GOAL OF THE EXERCISE
Output each line of the data below exactly, omitting any image.
BEGIN EXTRACTED RECORDS
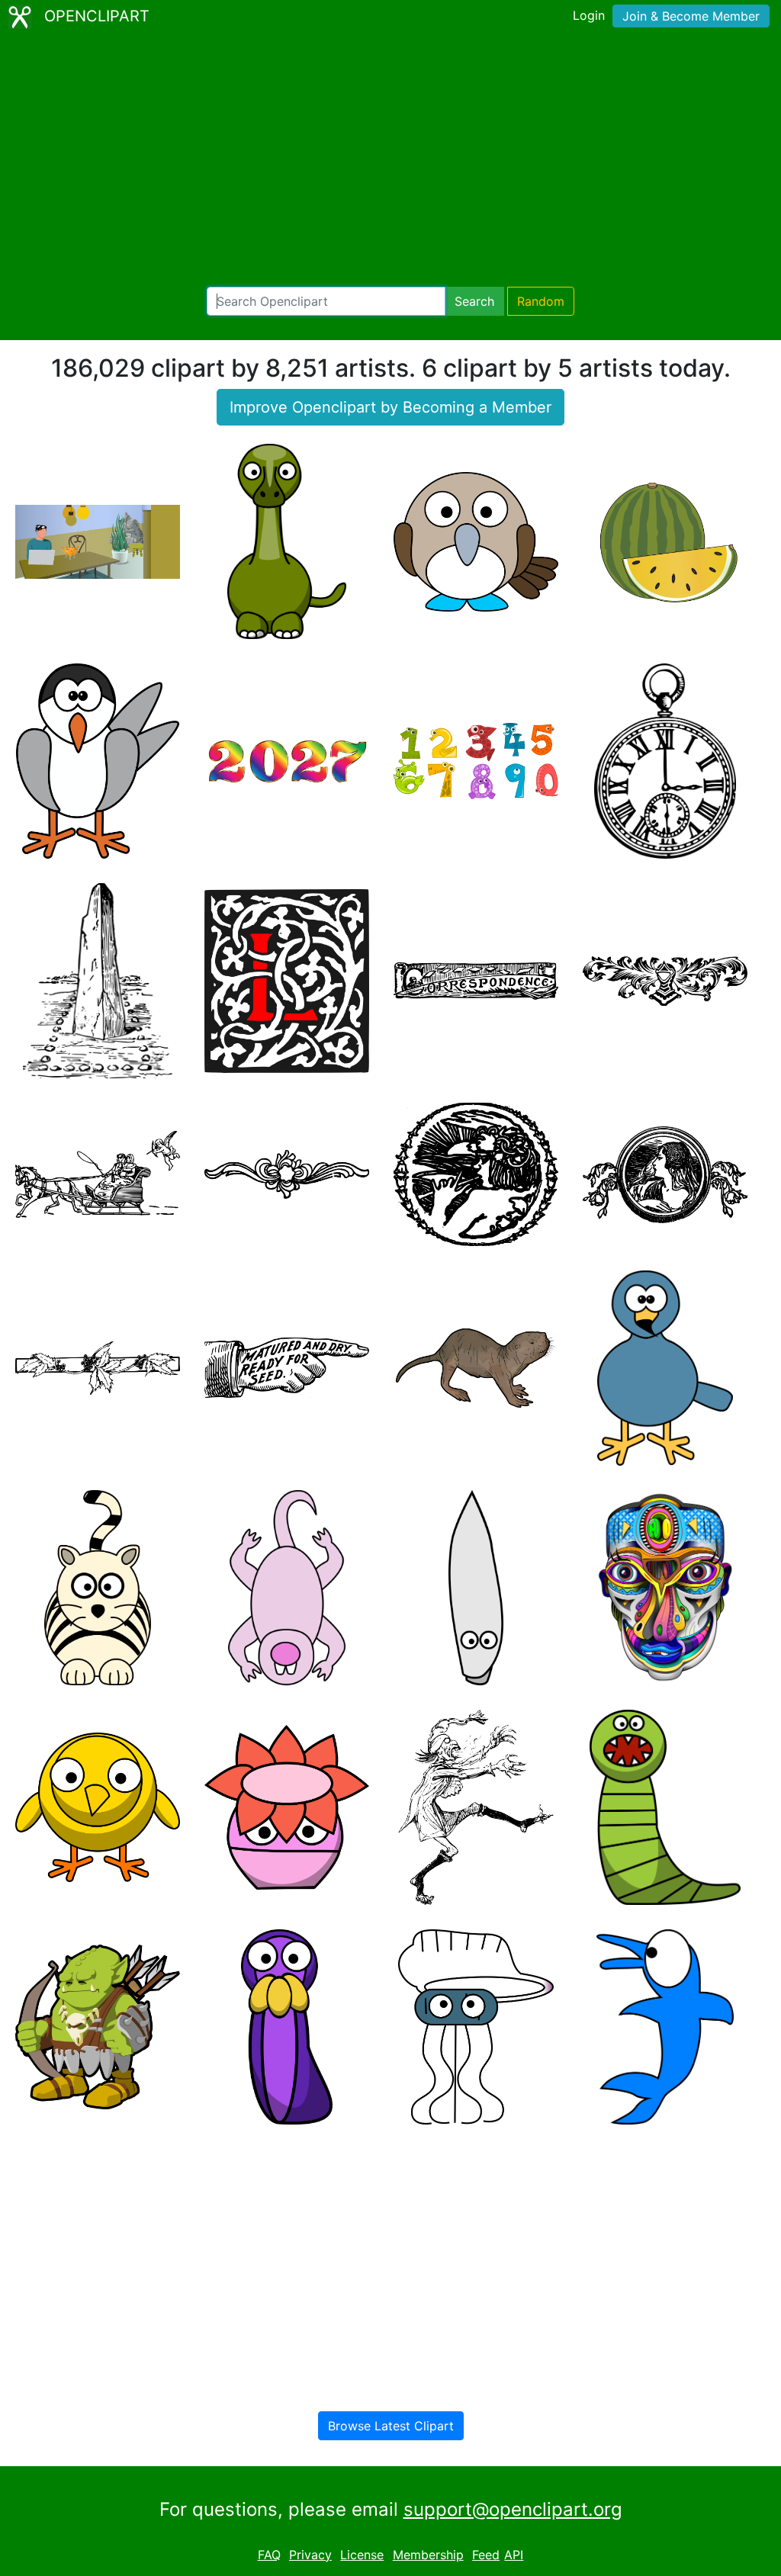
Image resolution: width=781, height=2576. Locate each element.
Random (540, 301)
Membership (428, 2554)
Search (474, 301)
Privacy (310, 2554)
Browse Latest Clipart (391, 2425)
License (362, 2554)
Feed (486, 2554)
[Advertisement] (390, 160)
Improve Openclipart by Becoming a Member (390, 407)
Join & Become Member (691, 16)
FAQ (269, 2554)
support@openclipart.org (512, 2509)
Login (589, 15)
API (513, 2554)
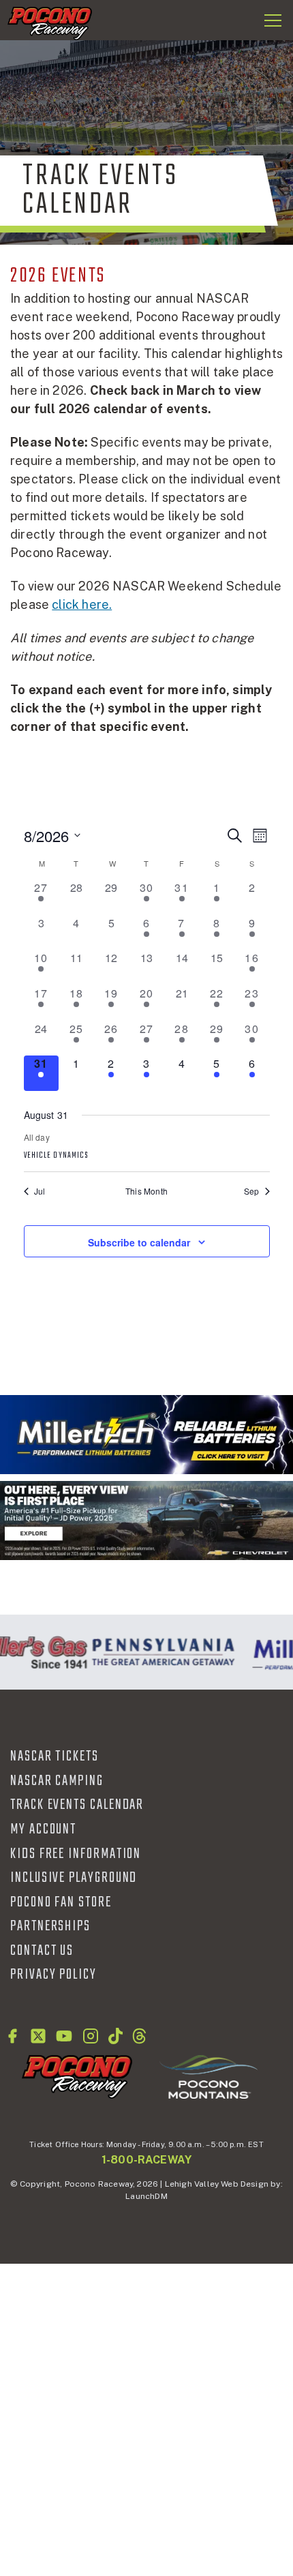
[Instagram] (90, 2036)
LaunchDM (146, 2196)
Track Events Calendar (77, 1804)
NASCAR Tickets (54, 1756)
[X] (38, 2036)
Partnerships (50, 1926)
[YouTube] (64, 2036)
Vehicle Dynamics (56, 1156)
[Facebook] (12, 2036)
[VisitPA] (160, 1652)
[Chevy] (146, 1520)
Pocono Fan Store (61, 1902)
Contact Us (42, 1950)
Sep (252, 1191)
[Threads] (139, 2036)
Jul (40, 1191)
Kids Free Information (75, 1854)
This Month (146, 1191)
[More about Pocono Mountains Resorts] (208, 2076)
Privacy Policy (53, 1974)
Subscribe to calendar (139, 1242)
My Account (43, 1829)
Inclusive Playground (73, 1877)
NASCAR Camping (57, 1781)
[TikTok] (115, 2036)
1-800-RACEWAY (146, 2159)
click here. (82, 604)
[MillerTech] (146, 1434)
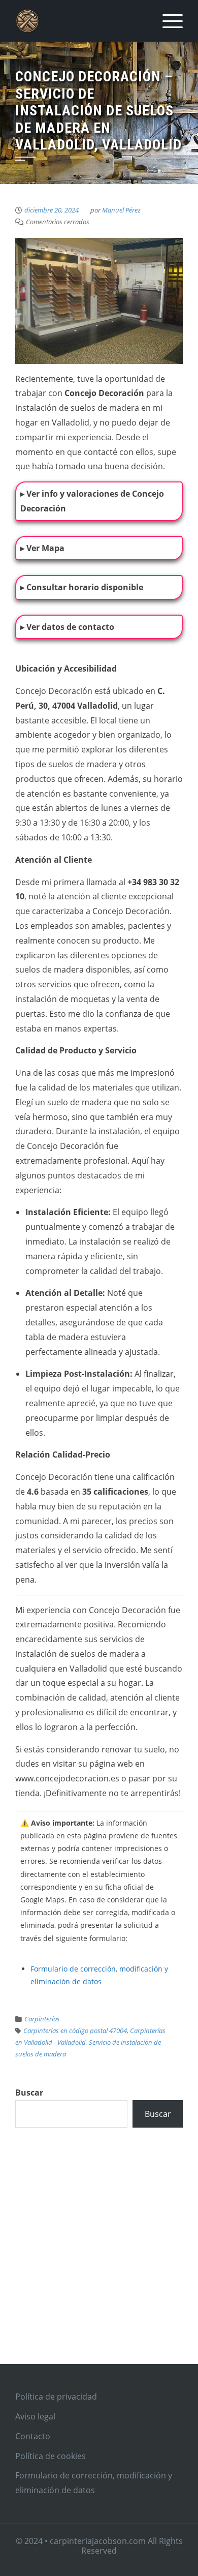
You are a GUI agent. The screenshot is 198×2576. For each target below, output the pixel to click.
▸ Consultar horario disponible (81, 587)
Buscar (29, 2092)
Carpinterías (42, 2018)
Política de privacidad (56, 2396)
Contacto (32, 2436)
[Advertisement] (99, 2257)
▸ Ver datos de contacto (67, 626)
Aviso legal (35, 2416)
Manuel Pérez (121, 210)
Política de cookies (50, 2456)
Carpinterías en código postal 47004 (75, 2030)
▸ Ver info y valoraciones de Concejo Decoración (92, 501)
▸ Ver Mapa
END EXTRACTED RECORDS
COMPLETED EXERCISE
Image resolution: width=781, height=2576. Locate each element.
Random (540, 301)
Membership (428, 2554)
Search (474, 301)
Privacy (310, 2554)
Browse Latest Clipart (391, 2425)
License (362, 2554)
Feed (486, 2554)
[Advertisement] (390, 160)
Improve Openclipart by Becoming a Member (390, 407)
Join & Become Member (691, 16)
FAQ (269, 2554)
support@openclipart.org (512, 2509)
Login (589, 15)
API (513, 2554)
[Instagram] (90, 2036)
LaunchDM (146, 2196)
Track Events Calendar (77, 1804)
NASCAR Tickets (54, 1756)
[X] (38, 2036)
Partnerships (50, 1926)
[YouTube] (64, 2036)
Vehicle Dynamics (56, 1156)
[Facebook] (12, 2036)
[VisitPA] (160, 1652)
[Chevy] (146, 1520)
Pocono Fan Store (61, 1902)
Contact Us (42, 1950)
Sep (252, 1191)
[Threads] (139, 2036)
Jul (40, 1191)
Kids Free Information (75, 1854)
This Month (146, 1191)
[More about Pocono Mountains Resorts] (208, 2076)
Privacy Policy (53, 1974)
Subscribe to calendar (139, 1242)
My Account (43, 1829)
Inclusive Playground (73, 1877)
NASCAR Camping (57, 1781)
[TikTok] (115, 2036)
1-800-RACEWAY (146, 2159)
click here. (82, 604)
[MillerTech] (146, 1434)
You are a GUI agent. The screenshot is 198×2576. For each target below, output the pixel to click.
▸ Consultar horario disponible (81, 587)
Buscar (29, 2092)
Carpinterías (42, 2018)
Política de privacidad (56, 2396)
Contacto (32, 2436)
[Advertisement] (99, 2257)
▸ Ver datos de contacto (67, 626)
Aviso legal (35, 2416)
Manuel Pérez (121, 210)
Política de cookies (50, 2456)
Carpinterías en código postal 47004 (75, 2030)
▸ Ver info y valoraciones de Concejo Decoración (92, 501)
▸ Ver Mapa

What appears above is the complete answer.